In his letter, Hollein emphasized that even with the added resources, the provenance process can be a delicate and sometimes time-consuming process.

“Despite the urgency implied by the media environment, we must be diligent, thoughtful, and fair in evaluating the evidence presented,” he said in the letter. is committed to doing it right, and equally committed to taking the time necessary to do so.”

The new plan also appears to better prepare the Metropolitan to offer a counter-argument if presented with a subpoena or foreclosure order from the Manhattan District Attorney’s Office’s Antiques Trading Division.

Prosecutor Matthew Bogdanos, who heads the unit, seized items under the Stolen Goods Act from many private collectors and other museums, including the J. Paul Getty Museum. , life-size terracotta statue from 300 BC

Last year, however, the Met collection received particular attention. In September, the agency announced that he had seized 27 antiquities worth more than $13 million from the Metropolitan Museum of Art, claiming they had all been looted. They include the ancient Greek kyryx, or cup, returned to Egypt and Italy.

In March, investigators announced they had seized a headless bronze statue of the ancient Roman emperor Septimius Severus.
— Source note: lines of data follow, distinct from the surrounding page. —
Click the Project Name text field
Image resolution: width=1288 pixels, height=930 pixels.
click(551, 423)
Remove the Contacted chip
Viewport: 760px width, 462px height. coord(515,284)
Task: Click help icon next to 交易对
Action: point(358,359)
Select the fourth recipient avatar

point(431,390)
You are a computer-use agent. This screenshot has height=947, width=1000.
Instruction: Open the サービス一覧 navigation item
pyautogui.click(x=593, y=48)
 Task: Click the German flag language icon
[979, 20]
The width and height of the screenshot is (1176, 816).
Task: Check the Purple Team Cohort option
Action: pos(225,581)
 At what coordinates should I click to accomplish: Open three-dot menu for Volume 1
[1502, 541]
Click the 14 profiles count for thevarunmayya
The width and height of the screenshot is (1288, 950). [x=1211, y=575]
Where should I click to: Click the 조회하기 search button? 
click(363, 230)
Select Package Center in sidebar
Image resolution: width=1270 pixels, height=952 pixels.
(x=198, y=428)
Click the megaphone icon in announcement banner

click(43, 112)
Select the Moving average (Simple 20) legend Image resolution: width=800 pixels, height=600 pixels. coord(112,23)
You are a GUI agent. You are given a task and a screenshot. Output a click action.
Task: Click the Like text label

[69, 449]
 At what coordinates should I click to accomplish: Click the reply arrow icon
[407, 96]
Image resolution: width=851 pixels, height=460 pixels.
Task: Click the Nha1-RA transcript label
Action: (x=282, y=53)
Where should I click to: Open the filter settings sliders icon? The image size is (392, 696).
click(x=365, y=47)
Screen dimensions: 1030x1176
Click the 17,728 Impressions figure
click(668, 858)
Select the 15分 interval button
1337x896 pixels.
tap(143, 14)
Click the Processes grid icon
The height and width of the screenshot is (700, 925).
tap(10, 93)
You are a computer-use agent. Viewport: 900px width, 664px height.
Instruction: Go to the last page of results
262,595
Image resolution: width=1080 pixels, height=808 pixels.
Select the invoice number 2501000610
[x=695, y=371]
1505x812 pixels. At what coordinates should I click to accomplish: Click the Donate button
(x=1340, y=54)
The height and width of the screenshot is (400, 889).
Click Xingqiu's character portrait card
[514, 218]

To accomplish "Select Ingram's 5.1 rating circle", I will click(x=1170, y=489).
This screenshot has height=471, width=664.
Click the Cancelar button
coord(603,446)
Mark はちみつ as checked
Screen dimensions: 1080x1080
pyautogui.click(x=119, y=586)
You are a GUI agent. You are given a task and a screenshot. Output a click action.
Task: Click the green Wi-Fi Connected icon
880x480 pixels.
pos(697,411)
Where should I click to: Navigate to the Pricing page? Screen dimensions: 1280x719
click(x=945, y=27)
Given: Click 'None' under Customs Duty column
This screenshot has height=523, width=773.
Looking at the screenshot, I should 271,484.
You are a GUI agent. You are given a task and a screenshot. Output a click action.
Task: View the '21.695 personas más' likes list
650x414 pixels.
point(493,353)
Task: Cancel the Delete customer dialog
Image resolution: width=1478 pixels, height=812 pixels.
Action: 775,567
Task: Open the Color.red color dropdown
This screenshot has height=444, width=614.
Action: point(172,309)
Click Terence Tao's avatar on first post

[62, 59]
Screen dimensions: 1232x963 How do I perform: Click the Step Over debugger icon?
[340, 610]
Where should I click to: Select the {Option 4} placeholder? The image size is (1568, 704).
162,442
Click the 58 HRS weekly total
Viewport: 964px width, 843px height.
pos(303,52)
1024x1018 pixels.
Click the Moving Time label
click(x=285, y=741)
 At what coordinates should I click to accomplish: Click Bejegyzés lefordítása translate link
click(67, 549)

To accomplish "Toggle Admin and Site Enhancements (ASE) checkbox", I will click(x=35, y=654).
An ancient statue, thought by some experts to represent Roman Emperor Septimius Severus, was recently seized from the Met by investigators in Manhattan.credit…Via Manhattan District Attorney’s Office

In an interview, Hollein said the expansion of provenance research was in no way motivated by a sense that museums were overwhelmed when it came to understanding the history of their own collections. is working with law enforcement, and welcomed the district attorney’s findings as “very powerful and revelatory.”

“We are in constant dialogue, sometimes facing evidence that we have never seen before, and that drives us,” said Hollein. “There is a partnership.

In his letter, Hollein attempted to describe what he saw as the changing cultural practices facing museums today. “We live in a time when the idea of ​​a cosmopolitan, global society is being questioned, and more nationalist voices are embracing cultural relics as evidence of national identity rather than as ambassadors for their people. It’s happening.”

In an interview, he said he was also concerned that people were losing sight of the important mission carried out by the museum.

“We’re not taking things and closing them just because we want to own things,” he said. “We collect things because we want to share them, we want to contextualize them, we want people to understand more about them. A place, a very good place to connect these objects with other communities and cultures.”

Still, Hollein admitted he expects researchers to find additional items that need to be returned.

“Results have been mixed, and with clear findings and clear explanations, we will see more reparations by the Met,” he said.

“Anything that entered our collection illegally should not be in our collection,” he added.

Tom Mashburg contributed to the report.